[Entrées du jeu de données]

━━━━━━━━━━━━━━━━━━━━━━━━━━━━━━

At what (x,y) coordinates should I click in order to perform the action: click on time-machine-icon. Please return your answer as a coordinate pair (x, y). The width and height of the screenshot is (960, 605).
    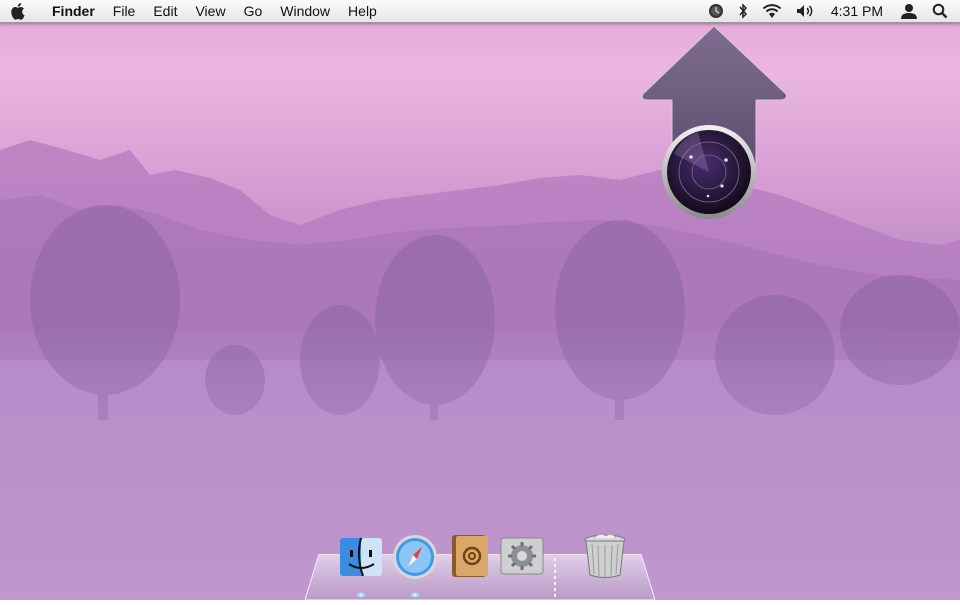
    Looking at the image, I should click on (716, 11).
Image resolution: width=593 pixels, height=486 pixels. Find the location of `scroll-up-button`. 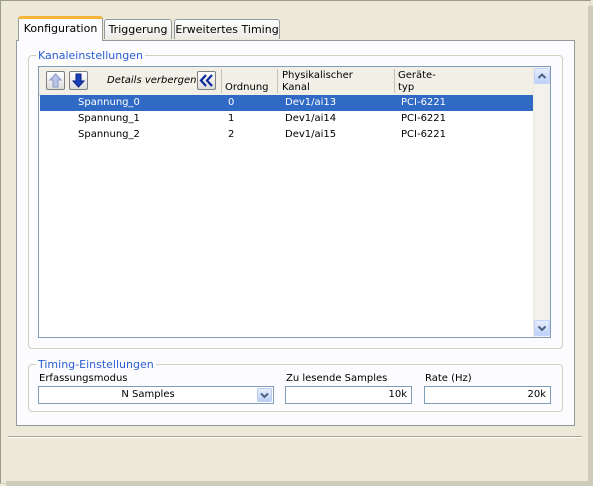

scroll-up-button is located at coordinates (542, 76).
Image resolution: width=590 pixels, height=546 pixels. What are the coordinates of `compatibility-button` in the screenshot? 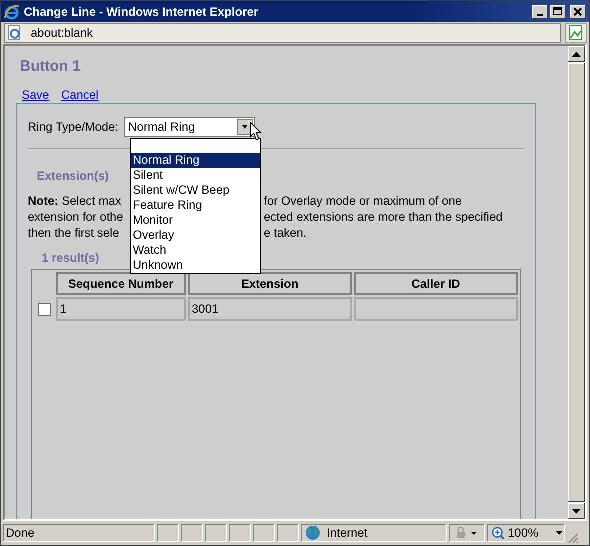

━━━━━━━━━━━━━━━━━━━━━━━━━━━━━━

→ À vous:
Reprenez la liste ci-dessus dans un tableau Markdown à deux colonnes, « N° » et « Ligne », en numérotant chaque ligne et en sautant les lignes vides. Laissez les images de côté.

→ Zone de réponse:
| N° | Ligne |
|---|---|
| 1 | At what (x,y) coordinates should I click in order to perform the action: click on time-machine-icon. Please return your answer as a coordinate pair (x, y). The width and height of the screenshot is (960, 605). |
| 2 |     Looking at the image, I should click on (716, 11). |
| 3 | Image resolution: width=593 pixels, height=486 pixels. Find the location of `scroll-up-button`.  |
| 4 | scroll-up-button is located at coordinates (542, 76). |
| 5 | Image resolution: width=590 pixels, height=546 pixels. What are the coordinates of `compatibility-button` in the screenshot?  |